Your task: Look below and pull out each line with the word "Select".

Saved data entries
*****

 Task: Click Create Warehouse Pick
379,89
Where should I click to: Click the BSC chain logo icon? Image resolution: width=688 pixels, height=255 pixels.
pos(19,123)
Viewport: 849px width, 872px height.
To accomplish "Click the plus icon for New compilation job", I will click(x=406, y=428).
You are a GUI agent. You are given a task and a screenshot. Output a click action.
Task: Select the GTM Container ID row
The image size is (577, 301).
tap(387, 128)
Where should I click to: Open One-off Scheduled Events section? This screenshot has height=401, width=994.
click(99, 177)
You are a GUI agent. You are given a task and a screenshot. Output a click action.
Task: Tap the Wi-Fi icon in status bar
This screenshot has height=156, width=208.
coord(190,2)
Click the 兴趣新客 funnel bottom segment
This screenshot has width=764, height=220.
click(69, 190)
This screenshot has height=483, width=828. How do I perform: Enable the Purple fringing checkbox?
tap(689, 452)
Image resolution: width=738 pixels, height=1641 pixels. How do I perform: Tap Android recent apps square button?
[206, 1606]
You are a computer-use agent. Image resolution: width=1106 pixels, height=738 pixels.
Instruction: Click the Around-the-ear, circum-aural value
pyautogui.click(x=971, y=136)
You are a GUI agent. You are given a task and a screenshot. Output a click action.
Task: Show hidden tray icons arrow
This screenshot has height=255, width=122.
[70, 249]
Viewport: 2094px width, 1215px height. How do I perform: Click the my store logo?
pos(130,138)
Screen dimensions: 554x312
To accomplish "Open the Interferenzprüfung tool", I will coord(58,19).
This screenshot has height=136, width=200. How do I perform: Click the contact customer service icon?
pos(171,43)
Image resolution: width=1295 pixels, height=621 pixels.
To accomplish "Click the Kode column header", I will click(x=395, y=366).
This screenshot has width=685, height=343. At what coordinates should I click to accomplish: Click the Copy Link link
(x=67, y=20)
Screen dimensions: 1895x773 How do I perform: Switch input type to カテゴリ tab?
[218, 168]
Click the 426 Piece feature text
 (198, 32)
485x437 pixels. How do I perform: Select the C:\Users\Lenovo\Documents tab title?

*****

Solution to the problem:
Task: Select the GTM Container ID row
485x437 pixels. How do I perform: Select the C:\Users\Lenovo\Documents tab title?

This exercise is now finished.